__What needs to be done__
Your answer must match the data word for word.
(Data provided begins)
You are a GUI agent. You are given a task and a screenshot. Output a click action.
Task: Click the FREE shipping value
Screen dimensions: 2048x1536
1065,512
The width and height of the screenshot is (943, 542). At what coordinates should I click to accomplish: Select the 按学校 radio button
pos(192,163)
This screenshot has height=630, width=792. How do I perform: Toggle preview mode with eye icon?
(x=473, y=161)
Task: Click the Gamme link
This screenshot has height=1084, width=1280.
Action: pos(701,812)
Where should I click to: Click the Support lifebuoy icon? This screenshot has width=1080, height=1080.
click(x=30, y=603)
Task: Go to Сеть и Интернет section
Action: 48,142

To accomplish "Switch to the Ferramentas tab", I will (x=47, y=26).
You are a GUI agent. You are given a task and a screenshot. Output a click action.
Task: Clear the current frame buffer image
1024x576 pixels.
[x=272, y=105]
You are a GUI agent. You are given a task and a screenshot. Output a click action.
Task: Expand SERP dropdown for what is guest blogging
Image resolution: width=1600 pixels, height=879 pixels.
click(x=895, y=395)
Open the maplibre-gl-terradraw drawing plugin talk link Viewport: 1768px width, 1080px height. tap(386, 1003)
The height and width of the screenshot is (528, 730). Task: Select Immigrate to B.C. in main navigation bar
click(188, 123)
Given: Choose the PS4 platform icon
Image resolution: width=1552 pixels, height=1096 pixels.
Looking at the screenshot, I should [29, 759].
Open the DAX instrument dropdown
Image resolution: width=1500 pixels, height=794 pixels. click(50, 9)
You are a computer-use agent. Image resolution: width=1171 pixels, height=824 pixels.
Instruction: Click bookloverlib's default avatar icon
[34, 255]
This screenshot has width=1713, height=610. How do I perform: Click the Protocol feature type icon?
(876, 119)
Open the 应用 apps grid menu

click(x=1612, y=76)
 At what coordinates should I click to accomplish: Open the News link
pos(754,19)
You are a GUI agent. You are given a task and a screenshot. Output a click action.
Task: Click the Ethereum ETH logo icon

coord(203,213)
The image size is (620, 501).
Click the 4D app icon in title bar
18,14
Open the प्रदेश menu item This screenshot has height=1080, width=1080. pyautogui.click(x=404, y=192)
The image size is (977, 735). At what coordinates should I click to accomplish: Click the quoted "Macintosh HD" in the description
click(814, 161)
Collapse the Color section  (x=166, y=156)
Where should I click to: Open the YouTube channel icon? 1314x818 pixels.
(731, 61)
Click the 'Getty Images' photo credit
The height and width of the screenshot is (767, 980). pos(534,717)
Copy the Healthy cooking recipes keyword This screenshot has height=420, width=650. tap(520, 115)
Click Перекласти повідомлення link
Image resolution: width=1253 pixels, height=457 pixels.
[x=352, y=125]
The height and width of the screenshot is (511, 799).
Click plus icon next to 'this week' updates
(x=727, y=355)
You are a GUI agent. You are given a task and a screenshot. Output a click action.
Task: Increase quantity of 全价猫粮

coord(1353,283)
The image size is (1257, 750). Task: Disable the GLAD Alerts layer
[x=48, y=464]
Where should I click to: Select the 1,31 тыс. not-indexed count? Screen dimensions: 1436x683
(Data provided ends)
__Response to the exercise__
You are a GUI agent. You are given a task and a screenshot. Output a click action.
Task: Click the FREE shipping value
Screen dimensions: 2048x1536
1065,512
The width and height of the screenshot is (943, 542). At what coordinates should I click to accomplish: Select the 按学校 radio button
pos(192,163)
This screenshot has height=630, width=792. How do I perform: Toggle preview mode with eye icon?
(x=473, y=161)
Task: Click the Gamme link
This screenshot has height=1084, width=1280.
Action: pos(701,812)
Where should I click to: Click the Support lifebuoy icon? This screenshot has width=1080, height=1080.
click(x=30, y=603)
Task: Go to Сеть и Интернет section
Action: 48,142

To accomplish "Switch to the Ferramentas tab", I will (x=47, y=26).
You are a GUI agent. You are given a task and a screenshot. Output a click action.
Task: Clear the current frame buffer image
1024x576 pixels.
[x=272, y=105]
You are a GUI agent. You are given a task and a screenshot. Output a click action.
Task: Expand SERP dropdown for what is guest blogging
Image resolution: width=1600 pixels, height=879 pixels.
click(x=895, y=395)
Open the maplibre-gl-terradraw drawing plugin talk link Viewport: 1768px width, 1080px height. tap(386, 1003)
The height and width of the screenshot is (528, 730). Task: Select Immigrate to B.C. in main navigation bar
click(188, 123)
Given: Choose the PS4 platform icon
Image resolution: width=1552 pixels, height=1096 pixels.
Looking at the screenshot, I should [29, 759].
Open the DAX instrument dropdown
Image resolution: width=1500 pixels, height=794 pixels. click(50, 9)
You are a computer-use agent. Image resolution: width=1171 pixels, height=824 pixels.
Instruction: Click bookloverlib's default avatar icon
[34, 255]
This screenshot has width=1713, height=610. How do I perform: Click the Protocol feature type icon?
(876, 119)
Open the 应用 apps grid menu

click(x=1612, y=76)
 At what coordinates should I click to accomplish: Open the News link
pos(754,19)
You are a GUI agent. You are given a task and a screenshot. Output a click action.
Task: Click the Ethereum ETH logo icon

coord(203,213)
The image size is (620, 501).
Click the 4D app icon in title bar
18,14
Open the प्रदेश menu item This screenshot has height=1080, width=1080. pyautogui.click(x=404, y=192)
The image size is (977, 735). At what coordinates should I click to accomplish: Click the quoted "Macintosh HD" in the description
click(814, 161)
Collapse the Color section  (x=166, y=156)
Where should I click to: Open the YouTube channel icon? 1314x818 pixels.
(731, 61)
Click the 'Getty Images' photo credit
The height and width of the screenshot is (767, 980). pos(534,717)
Copy the Healthy cooking recipes keyword This screenshot has height=420, width=650. tap(520, 115)
Click Перекласти повідомлення link
Image resolution: width=1253 pixels, height=457 pixels.
[x=352, y=125]
The height and width of the screenshot is (511, 799).
Click plus icon next to 'this week' updates
(x=727, y=355)
You are a GUI agent. You are given a task and a screenshot. Output a click action.
Task: Increase quantity of 全价猫粮

coord(1353,283)
The image size is (1257, 750). Task: Disable the GLAD Alerts layer
[x=48, y=464]
Where should I click to: Select the 1,31 тыс. not-indexed count? Screen dimensions: 1436x683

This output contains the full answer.